El origen y concepto de la protección del estatuto permite comprender que la esencia de la protección del régimen del Copyright tiene un carácter predominantemente patrimonial (es decir, relacionado con el conjunto de bienes de una persona o institución) y, por lo tanto, se hace de gran interés comercial, atrayendo a terceros interesados en el rédito económico proveniente de la explotación de las obras a cambio de ciertos favores a los artistas.

Aprovechando esta realidad, los empresarios den la industria musical dieron origen a las compañías discográficas, en las cuales se ha hecho común que los artistas contratados por éstas les transfieran sus derechos de Copyright a cambio de facilidades para producir, distribuir, organizar conciertos y, en general, cualquier cosa que haga llegar a los artistas a la mayor cantidad de público posible.

El hecho de suscribir estos contratos con cláusulas de transferencia de derechos provoca una situación en la cual, inequívocamente, se les otorga a estas compañías la facultad de reproducir, publicitar, realizar trabajos derivados de las obras originales, distribuir copias e inclusive transferir las obras a terceros, en concreto, elimina toda facultad de disposición de las obras a los autores.

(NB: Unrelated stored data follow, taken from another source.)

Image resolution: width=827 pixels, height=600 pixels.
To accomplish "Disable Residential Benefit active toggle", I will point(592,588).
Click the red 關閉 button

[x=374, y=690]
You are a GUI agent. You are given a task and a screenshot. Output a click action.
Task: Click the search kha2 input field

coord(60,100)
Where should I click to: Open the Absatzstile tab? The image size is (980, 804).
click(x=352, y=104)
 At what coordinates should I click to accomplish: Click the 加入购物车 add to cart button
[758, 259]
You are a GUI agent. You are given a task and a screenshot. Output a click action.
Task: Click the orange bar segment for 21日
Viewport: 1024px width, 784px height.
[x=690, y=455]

Este es precisamente el caso de los primeros seis álbumes de Taylor Swift, producidos bajo la ejecución del contrato con la compañía discográfica Big Machine Records (Taylor Swift, Fearless, Speak Now, Red, 1989 y Reputation). Por lo tanto, no se puede afirmar que la artista perdió sus álbumes, pues el mismo contrato suscrito entre ella y la discográfica, ahora de propiedad de Scott Braun, ya había transferido las facultades arriba descritas.

Hay que entender entonces, que con la compra de la compañía discográfica, todos sus bienes, incluidos los derechos de Copyright de Swift, se transfieren al comprador. A pesar de que los mencionados álbumes ya no pertenecían a la artista, la única y remota opción que podría tener para evitar que sus discos caigan en manos no deseadas, sería seguir el ejemplo de artistas como Bryan Adams, Tom Waits y Bob Dylan, quienes hicieron uso de las disposiciones contenidas en las secciones 203 y 304 del acto de Copyright de 1978 del Congreso de los Estados Unidos.

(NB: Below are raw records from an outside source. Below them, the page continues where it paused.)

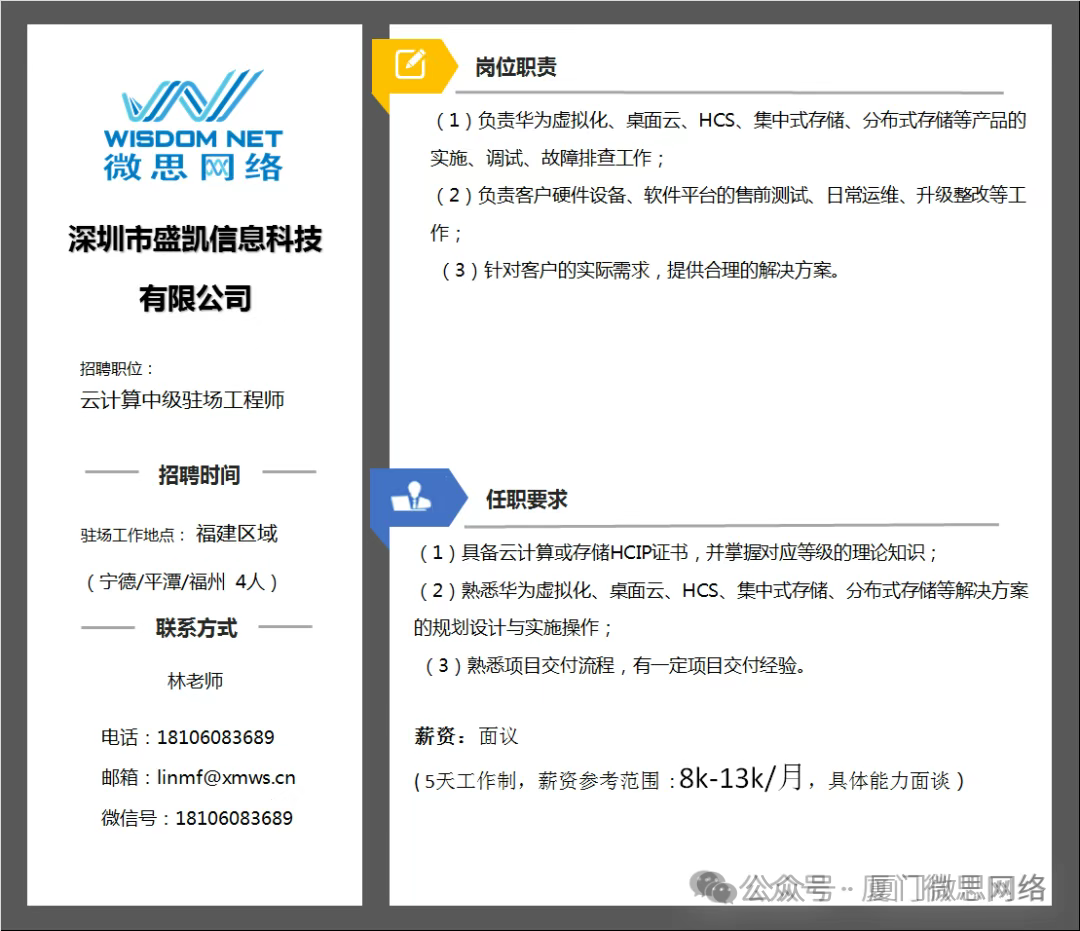Click the 联系方式 heading to expand details

196,629
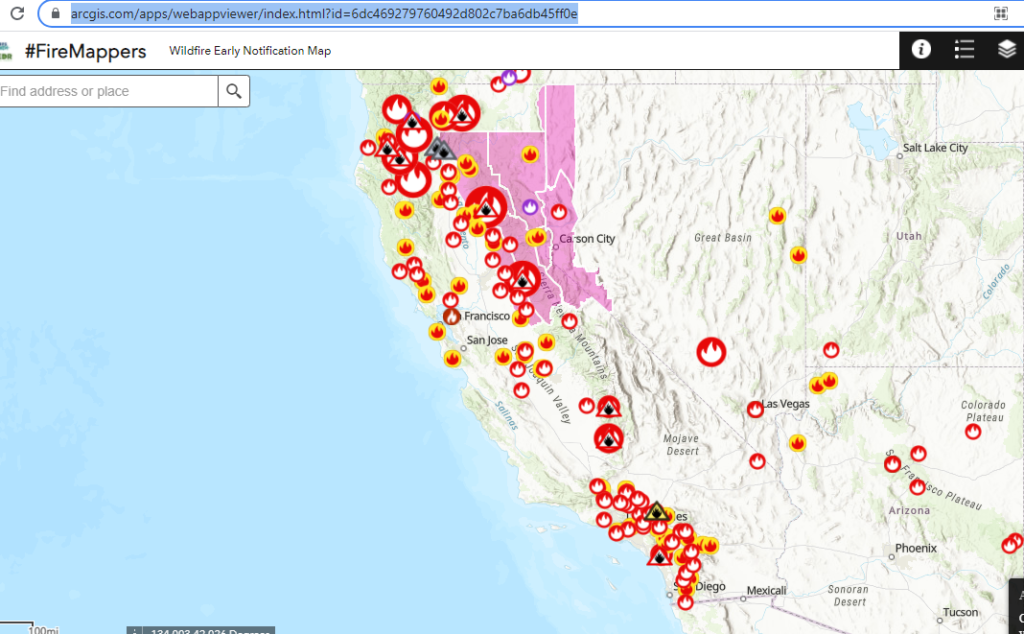Open the Layer List panel
Image resolution: width=1024 pixels, height=634 pixels.
click(1008, 49)
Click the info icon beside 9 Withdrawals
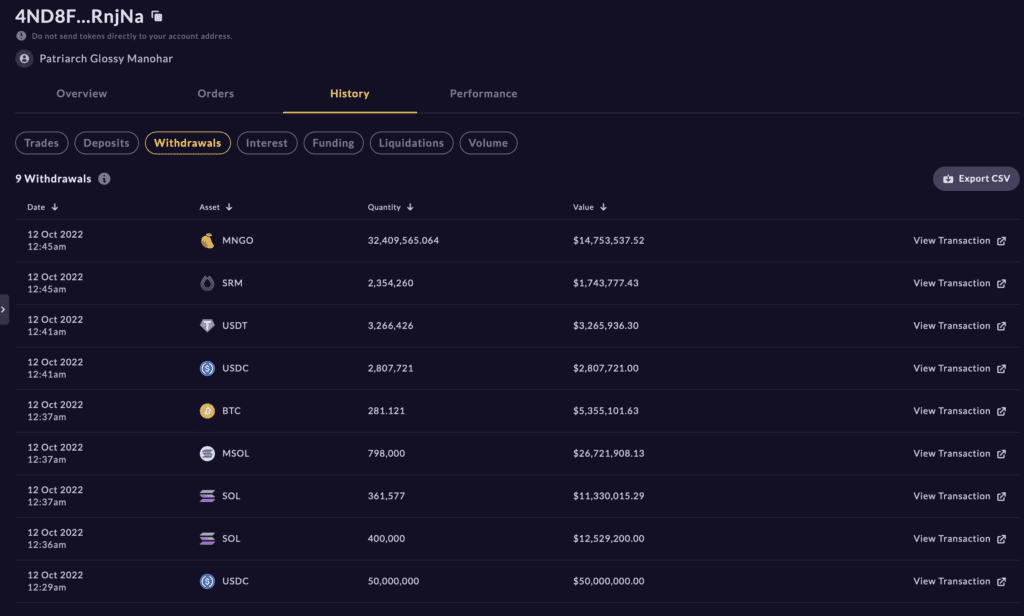This screenshot has height=616, width=1024. click(x=104, y=179)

En las disposiciones mencionadas, se prevé la terminación de la transferencia de derechos mediante la figura de la rescisión (la anulación de un contrato u otra obligación legal), buscando la protección de los artistas contra acuerdos no favorables, otorgándoles a ellos la posibilidad de participar nuevamente de los derechos de disposición y beneficios patrimoniales provenientes de la explotación económica de sus obras. Eso sí, la artista debería tener mucha paciencia, ya que estas disposiciones únicamente pueden ser invocadas transcurridos 35 años de la transferencia suscrita por ella.

Teniendo en cuenta todo el panorama, es entendible que un artista se sienta apesadumbrado por el destino de sus obras. Pero a pesar de esto, la realidad de los negocios, y del legítimo derecho derivado de los contratos suscritos con las compañías discográficas permiten que esta situación se presente, sobre todo en un sistema en el que prima tanto el aspecto patrimonial como lo es el anglosajón. Como se dijo, la alternativa que le queda a Swift no es precisamente la más pronta y garantista.

Es importante hacer la salvedad de que lo sucedido en un país como Estados Unidos no significa que en Colombia vaya a suceder lo mismo. De hecho, la regulación de Colombia tiene sus fundamentos en el Droit D’auteur francés, caracterizado por dar protección a los autores en dos vías: una patrimonial (asimilable al funcionamiento del sistema de Copyright) y otra moral, no transferible e irrenunciable y que obra como una garantía al arduo trabajo creativo de los artistas. Es por ello que se aconseja el conocimiento de la protección de estos derechos por parte de los autores y el depósito de sus creaciones ante las autoridades correspondientes, siendo para el caso colombiano, la Dirección Nacional de Derechos de Autor.